Kalau dari segi penghasilan sekitar 2,5 sampai 20 juta rupiah perbulan.
“Kalangan menengah ini mereka yang sudah tidak pusing lagi memikirkan
kebutuhan pokok dan sudah mulai memikirkan kebutuhan sekunder dan
tersier,” jelas Ahmad. “Tapi, untuk kebutuhan-kebutuhan sekunder itu
kadang dia juga belum bisa beli tunai, akhirnya dia kredit.”
JAGA KUALITAS HIDUP
Ketika sampai di posisi kalangan
menengah inilah seseorang harus wasapada. Walaupun sudah aman dari
pemenuhan kebutuhan pokok, tapi jangan sampai ge-er bisa memenuhi semua kebutuhan sekunder, apalagi dengan cara kredit yang otomatis membuat harga barang jadi lebih mahal.

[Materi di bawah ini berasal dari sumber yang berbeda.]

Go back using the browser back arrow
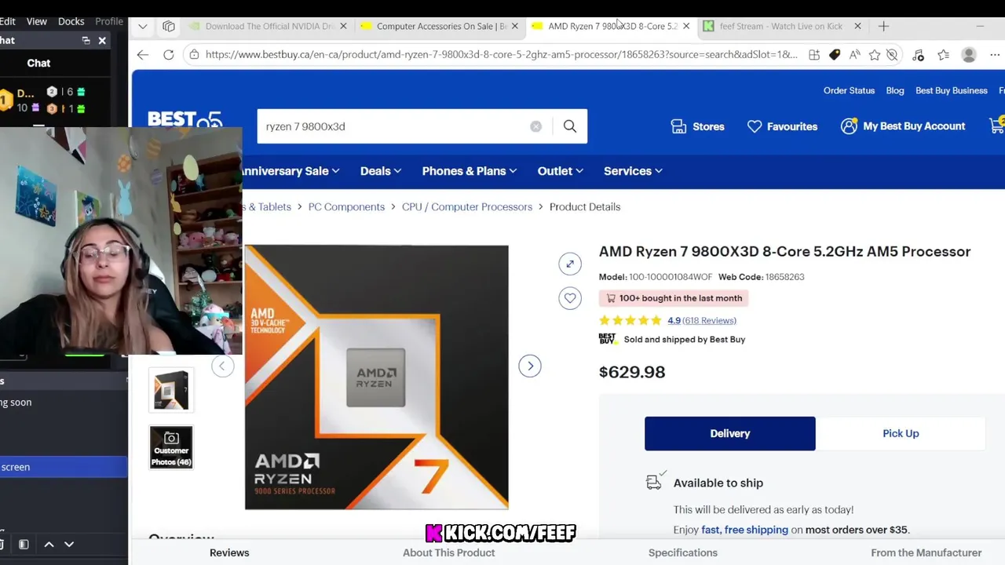The height and width of the screenshot is (565, 1005). coord(142,54)
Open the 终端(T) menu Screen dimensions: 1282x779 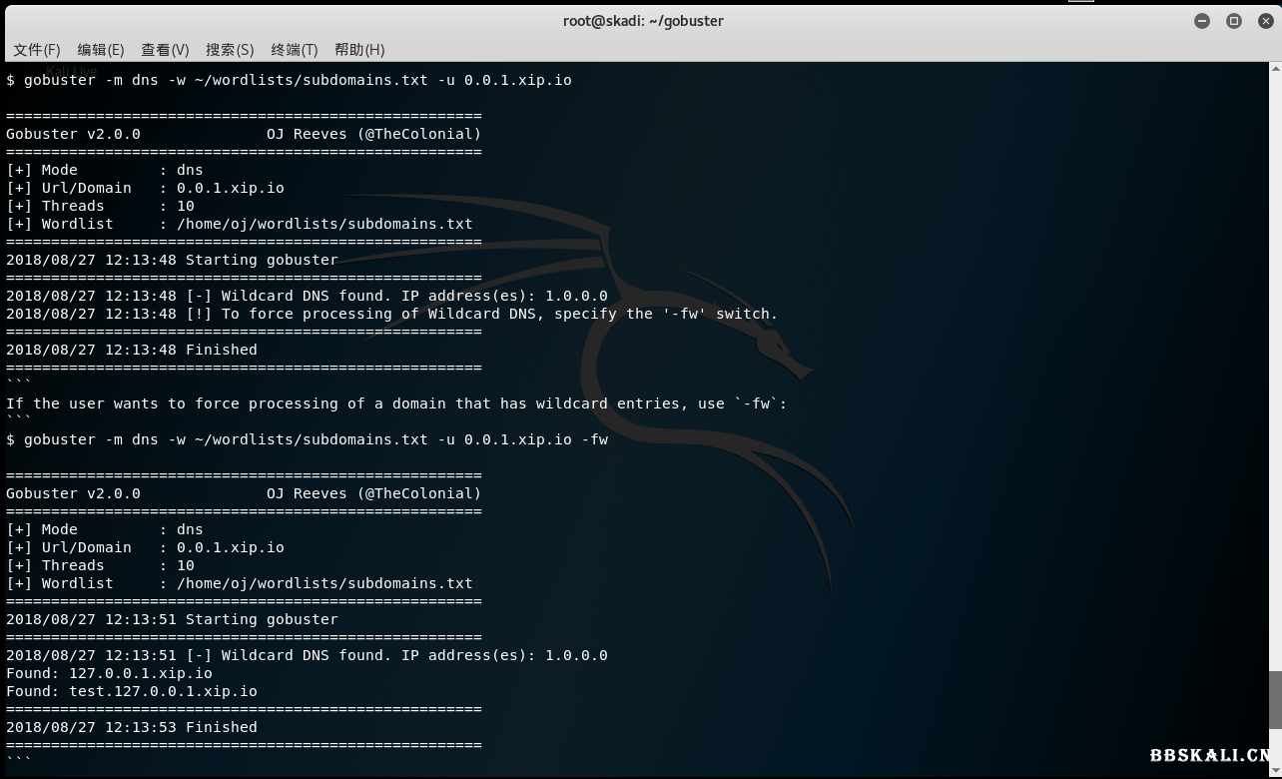(294, 49)
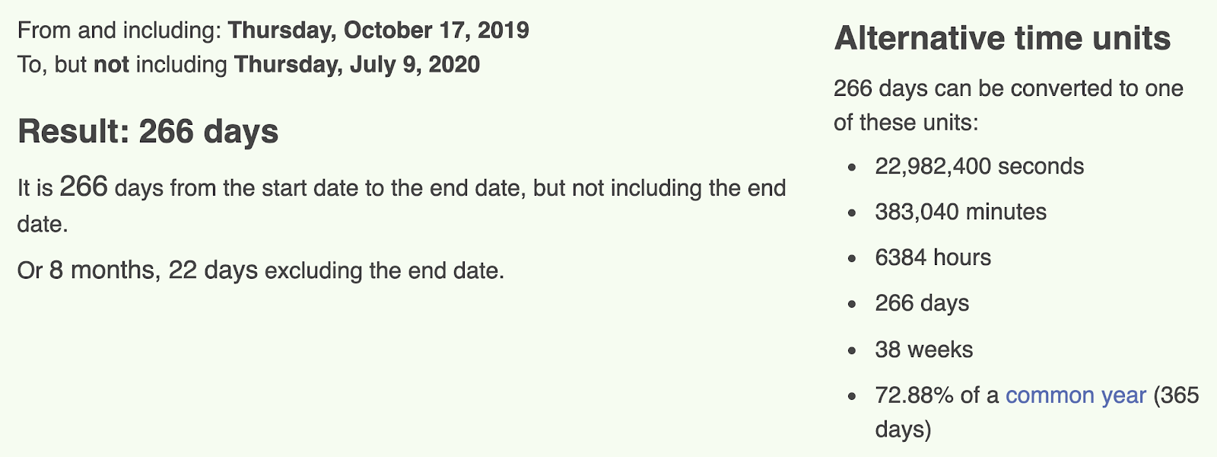This screenshot has width=1217, height=457.
Task: Click the end date Thursday, July 9, 2020
Action: click(x=357, y=64)
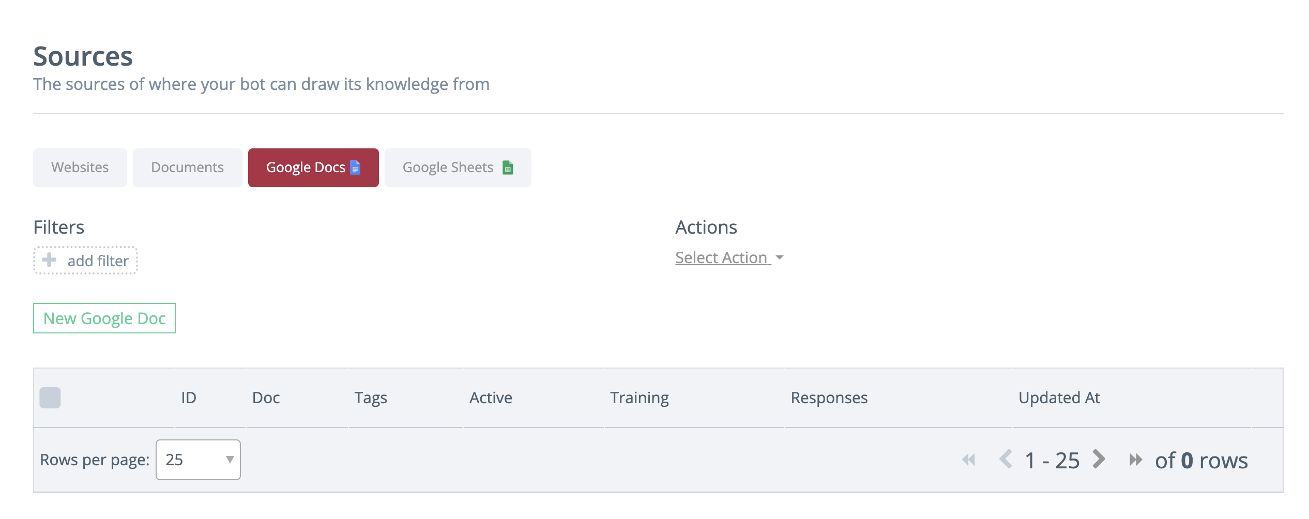Click the add filter button

pyautogui.click(x=86, y=261)
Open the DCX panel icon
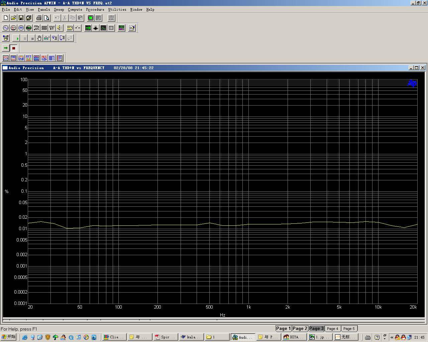 click(x=70, y=28)
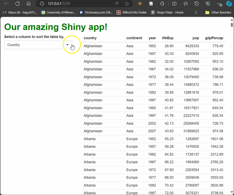Click the page scrollbar down arrow
Image resolution: width=234 pixels, height=195 pixels.
click(x=232, y=192)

Menahan diri untuk tidak berutang
barang-barang konsumtif meskipun kreditnya terasa ringan adalah hal
bijak. Untuk barang-barang konsumtif, Ahmad punya tips sederhana, “Kalau
uangnya ada silakan beli, tapi kalau uangnya belum ada, enggak usah
beli.”
Sedangkan untuk barang-barang produktif,
kredit dengan perhitungan yang cermat bisa ditolerir. Ini penting agar
kita tidak terjerat utang yang bisa membawa akibat-akibat buruk, seperti
perasaan yang terus-menerus was-was, silaturahim yang jadi renggang,
kebutuhan masa depan yang sulit dipenuhi, bahkan kebutuhan pokok hari
ini yang jadi kian berat.
Muara dari jeratan utang adalah
menurunnya kualitas hidup. “Bertambahnya barang-barang belum tentu
meningkatkan kualitas hidup. Sedangkan bertambahnya utang jelas
mengurangi kualitas hidup,” pungkas Ahmad, tegas.